Multi-subunit collaboration enables Smc5/6 to function as a composite SUMO E3 complex

SUMO E3 enzymes control the efficiency and specificity of protein SUMOylation, providing regulatory means for many cellular processes. While most SUMO E3s fulfill their roles as single proteins, the conserved Nse2 E3 is an obligatory subunit of the genome-protecting complex Smc5/6. How the Smc5/6 complex functions in SUMOylation and the roles of its non-SUMO E3 subunits in this process remain to be elucidated. Here we examine the budding yeast Smc5/6 in SUMOylation reactions and in cellular SUMOylation assays. Biochemical data show that DNA stimulates Smc5/6’s E3 activity via fostering enzyme and substrate proximity. Mutational analyses reveal that four non-SUMO E3 subunits utilize their DNA binding abilities to support this stimulation.
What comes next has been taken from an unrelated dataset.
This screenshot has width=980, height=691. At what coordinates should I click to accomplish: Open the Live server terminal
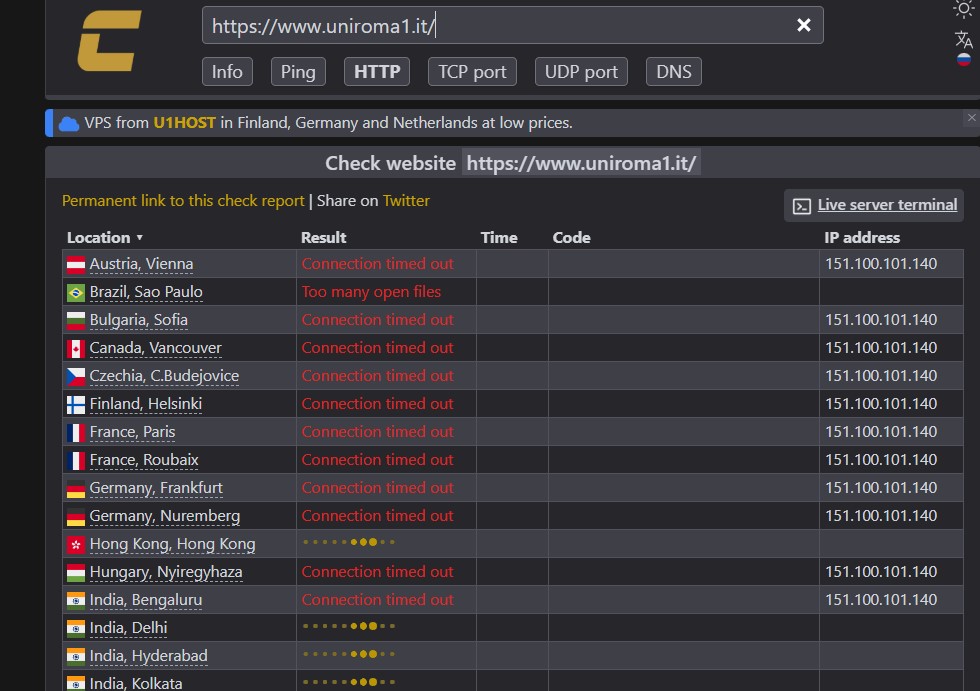pyautogui.click(x=886, y=205)
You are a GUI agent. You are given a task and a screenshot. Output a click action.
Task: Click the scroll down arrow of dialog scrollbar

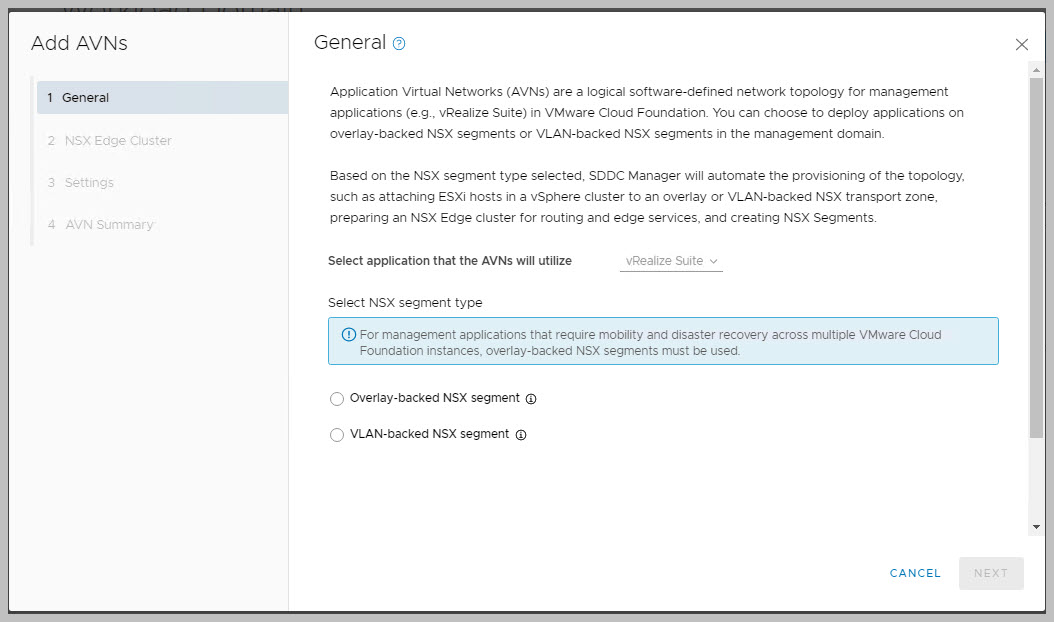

Moreover, ATP binding by SMC subunits favors SUMOylation by enhancing Smc5/6 association with DNA and chromatin and by enabling conformational changes. Our findings thus provide evidence for a specialized DNA- and ATP-stimulated composite SUMO E3 complex that uses inter-subunit collaboration to achieve efficient SUMOylation in genome regulation.